After rising +0.6% across the previous week, the Pound Australian Dollar (GBP/AUD) exchange rate is heading southwards at the start of the week. The pair settled on Friday at 1.8237. At 08:15 UTC, GBP/AUD trades -0.6% at 1.8134, this is at the low of the daily traded range.

Brexit fears are front and central for Pound investors today ahead of Brexit talks and following a ramping up of pressure by Prime Minister Boris Johnson. The British government announced it will give the EU just 38 days to strike a Brexit deal, setting the deadline for October 15th.

In  a shock move, the Government also plans to introduce domestic legislation which will partially override the Brexit divorce deal, a move which could throw trade talks off course. The threat of such legislation is being used as leverage to get a free trade deal done.

Should the two sides fail to agree to a trade deal by the new 15th October deadline, the UK will leave  the Brexit transition period on unfavourable WTO terms.

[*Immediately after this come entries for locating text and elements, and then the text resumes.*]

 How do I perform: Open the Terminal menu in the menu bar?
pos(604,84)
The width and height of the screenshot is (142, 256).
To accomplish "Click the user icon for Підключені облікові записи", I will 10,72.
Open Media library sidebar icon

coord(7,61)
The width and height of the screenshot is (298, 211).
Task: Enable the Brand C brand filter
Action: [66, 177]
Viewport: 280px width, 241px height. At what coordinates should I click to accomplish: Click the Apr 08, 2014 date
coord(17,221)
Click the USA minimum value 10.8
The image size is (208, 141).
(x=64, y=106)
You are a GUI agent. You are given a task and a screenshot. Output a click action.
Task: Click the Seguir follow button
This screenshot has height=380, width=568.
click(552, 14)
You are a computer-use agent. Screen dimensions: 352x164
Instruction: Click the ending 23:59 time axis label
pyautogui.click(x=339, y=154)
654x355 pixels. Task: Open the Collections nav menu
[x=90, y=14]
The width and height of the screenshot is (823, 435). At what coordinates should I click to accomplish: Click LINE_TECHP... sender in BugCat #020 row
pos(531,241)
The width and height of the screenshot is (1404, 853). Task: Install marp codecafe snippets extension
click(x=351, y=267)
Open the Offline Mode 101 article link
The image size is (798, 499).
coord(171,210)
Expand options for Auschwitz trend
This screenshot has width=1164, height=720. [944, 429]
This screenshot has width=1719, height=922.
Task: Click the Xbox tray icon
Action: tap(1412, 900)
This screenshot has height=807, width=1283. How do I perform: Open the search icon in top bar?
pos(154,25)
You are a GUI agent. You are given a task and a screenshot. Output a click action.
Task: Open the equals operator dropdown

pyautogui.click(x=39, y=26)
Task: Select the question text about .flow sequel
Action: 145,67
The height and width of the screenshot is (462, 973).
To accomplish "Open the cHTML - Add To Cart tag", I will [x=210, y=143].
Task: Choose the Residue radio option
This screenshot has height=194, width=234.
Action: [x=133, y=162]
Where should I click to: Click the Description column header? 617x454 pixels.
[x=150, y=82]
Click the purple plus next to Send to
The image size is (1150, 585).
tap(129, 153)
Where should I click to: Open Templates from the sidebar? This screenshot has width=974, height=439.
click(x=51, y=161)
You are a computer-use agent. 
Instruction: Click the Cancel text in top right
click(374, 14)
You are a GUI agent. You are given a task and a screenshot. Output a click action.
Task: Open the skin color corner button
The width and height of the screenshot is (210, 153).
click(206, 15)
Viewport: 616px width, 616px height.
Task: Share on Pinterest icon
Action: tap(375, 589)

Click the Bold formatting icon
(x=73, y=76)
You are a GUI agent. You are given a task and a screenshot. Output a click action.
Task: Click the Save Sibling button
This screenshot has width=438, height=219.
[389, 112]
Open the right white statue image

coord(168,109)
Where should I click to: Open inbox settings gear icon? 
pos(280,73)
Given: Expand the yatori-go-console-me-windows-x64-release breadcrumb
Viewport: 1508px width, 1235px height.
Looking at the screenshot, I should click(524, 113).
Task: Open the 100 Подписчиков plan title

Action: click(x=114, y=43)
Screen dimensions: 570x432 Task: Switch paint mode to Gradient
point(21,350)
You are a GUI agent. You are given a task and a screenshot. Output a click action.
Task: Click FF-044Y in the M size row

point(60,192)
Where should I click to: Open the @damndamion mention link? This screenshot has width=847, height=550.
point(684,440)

The Australian Dollar is advancing after data revealed that job advertisements, a closely watched gauge by the Reserve Bank of Australia, which provides clues over the health of the Australian labour market, rose for a third straight month in August.

Total job ads rose 1.6% to an average of 109,103, up from 63,939 back in the aftermath of lockdown. Whilst it is the third consecutive month that ads have increased, the rate of that increase has slowed. Ads had increased 41% in June and 19.1% in July. In August they rose by 1.6%.

Unemployment is expected to continue rising to around 10% in the coming months as the covid crisis and recent lockdown in Melbourne hamper the recovery in the labour market.

Attention will now turn to Australian business confidence data. Investors will be keen to see whether the resurgence of covid in the state of Victoria  weighed on business sentiment.